A quick and easy Banana Overnight Oats recipe that is perfect for a nutritious breakfast. Creamy, naturally sweetened with bananas and maple syrup, and customizable with peanut butter or walnuts, these oats are soaked overnight for a no-fuss morning meal.


Ingredients

Wet Ingredients

  • 2 ripe bananas
  • 1 cup almond milk (or milk of choice)
  • 1 teaspoon vanilla flavoring
  • 2 teaspoons maple syrup (or to taste)

Dry Ingredients

  • 1 cup old-fashioned rolled oats
  • 1/2 teaspoon ground cinnamon

Optional Additions

  • 2 tablespoons peanut butter (optional)
  • Handful of walnuts (optional alternative to peanut butter)


Instructions

  1. Mash the Bananas: Peel and mash the ripe bananas evenly on a plate.
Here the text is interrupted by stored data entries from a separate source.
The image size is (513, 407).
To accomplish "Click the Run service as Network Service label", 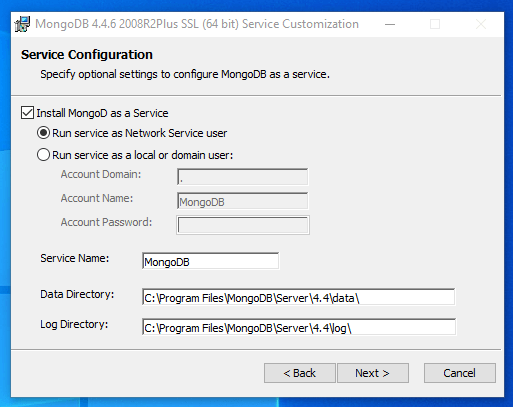I will pos(140,133).
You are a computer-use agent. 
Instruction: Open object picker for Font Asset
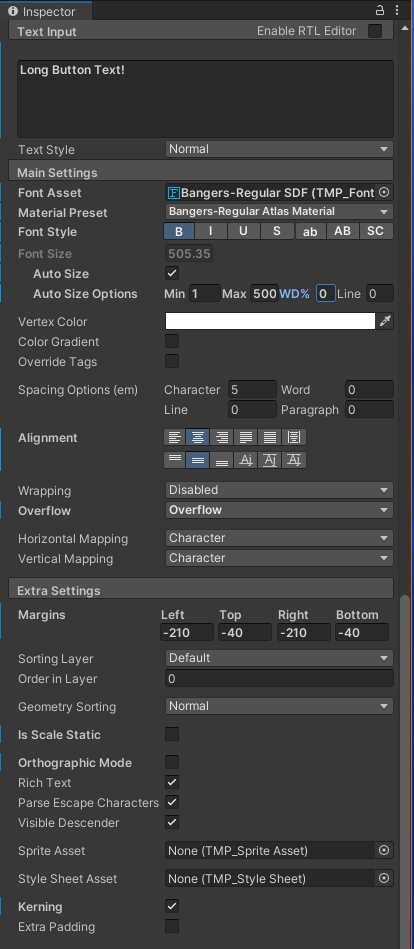tap(384, 192)
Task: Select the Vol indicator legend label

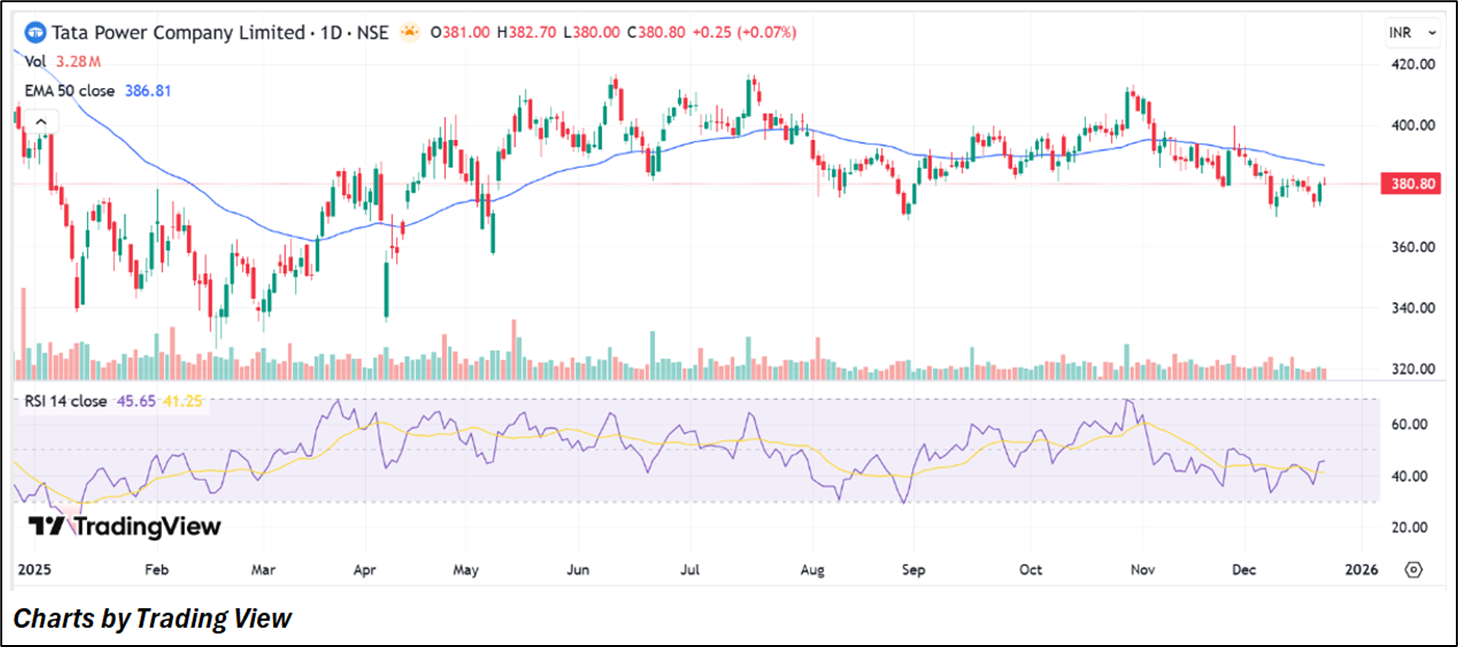Action: 35,62
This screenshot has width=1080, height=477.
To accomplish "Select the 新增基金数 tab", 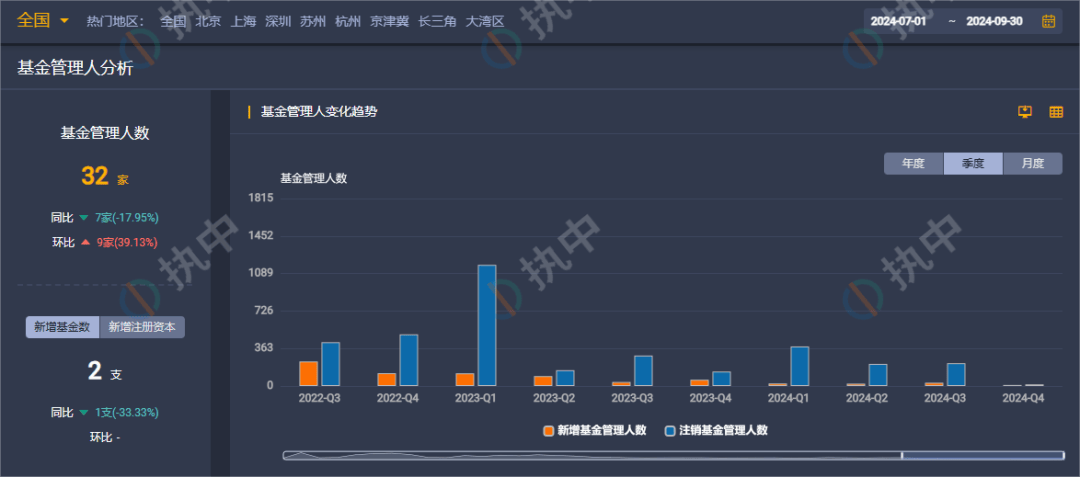I will pos(62,327).
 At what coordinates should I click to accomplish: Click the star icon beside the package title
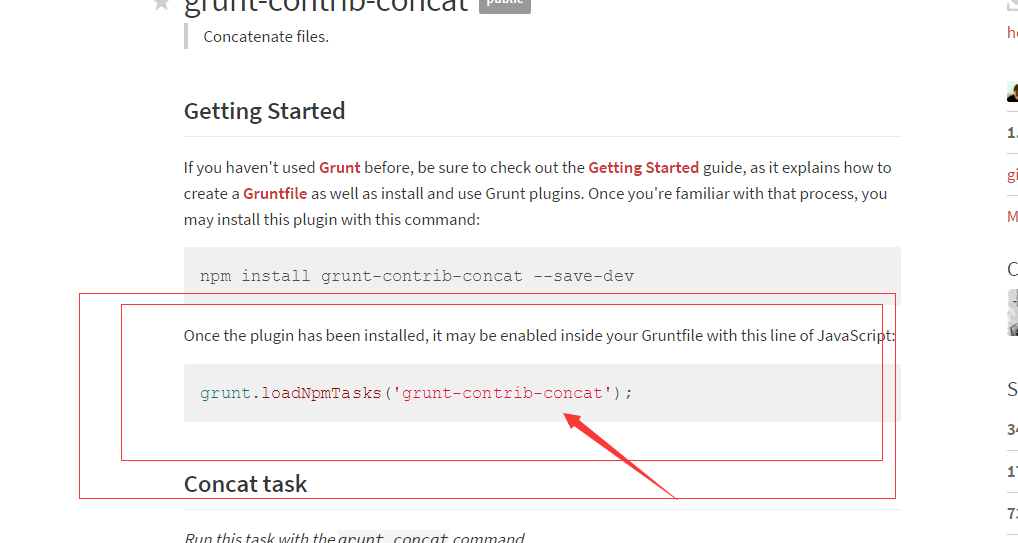coord(161,4)
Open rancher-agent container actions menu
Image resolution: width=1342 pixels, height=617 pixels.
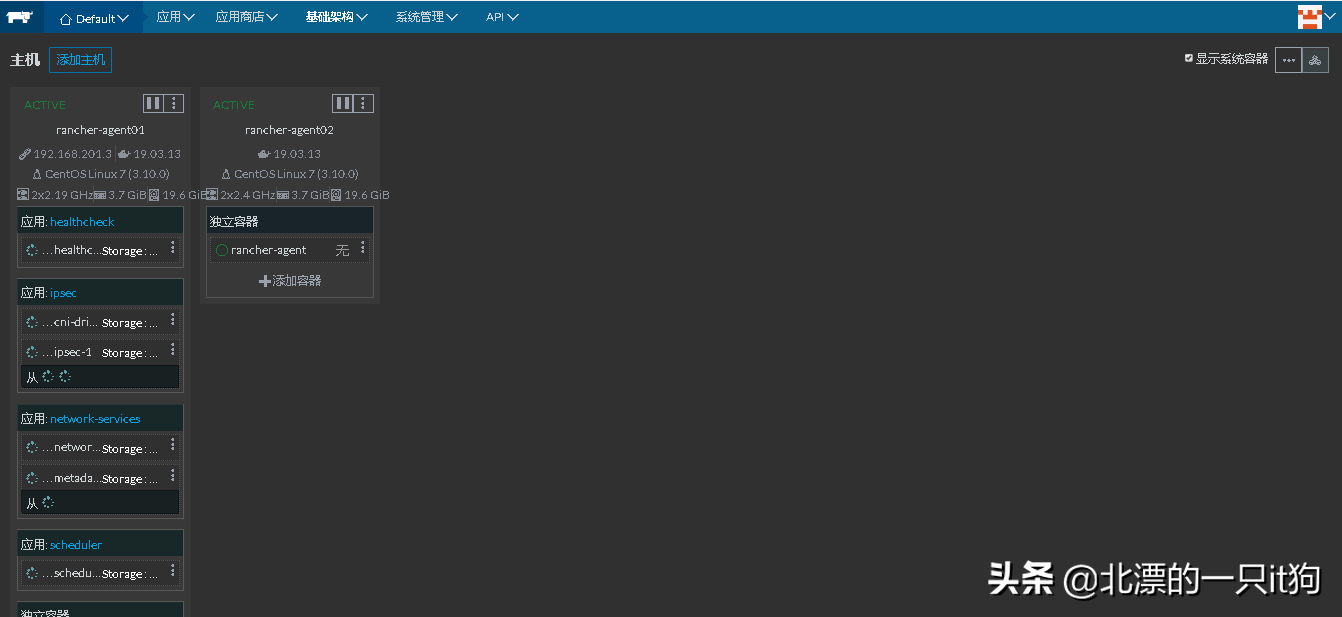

Then, divide the mashed bananas equally between two glass jars.
  2. Add Peanut Butter and Flavorings: Into each jar, add 1 tablespoon of peanut butter (if using), 1/4 teaspoon of ground cinnamon, 1/2 teaspoon vanilla flavoring, and 1/2 cup of almond milk. Stir these ingredients well to combine; it doesn’t need to be completely smooth.
  3. Mix in the Oats: Add 1/2 cup of old-fashioned rolled oats to each jar and stir well to blend all ingredients. Secure the lids on the jars.
  4. Refrigerate Overnight: Place the jars in the refrigerator and let them soak for at least 6 hours or overnight to soften and meld flavors.
  5. Serve and Adjust Consistency: When ready to eat, remove a jar from the fridge, stir well. If the mixture is too thick, add an extra splash of milk to loosen the texture.
  6. Add Sweetener and Heat (Optional): Drizzle extra maple syrup to taste. You can enjoy the oats cold or warm them by transferring to a saucepan over medium-high heat, stirring for 2 to 3 minutes. Add an extra splash of water when heating since oats thicken when warmed.
  7. Storage: Store prepared oats in the refrigerator for up to 4 days for convenience.

Notes

  • This recipe can be customized with different types of milk such as cow’s milk, soy, or oat milk.
  • Use walnuts as a crunchy alternative to peanut butter for added texture.
  • Maple syrup can be adjusted or omitted based on your desired sweetness level.
  • Heating the oats is optional; they can be enjoyed cold straight from the fridge.
  • Overnight oats provide a great make-ahead breakfast option that saves time in busy mornings.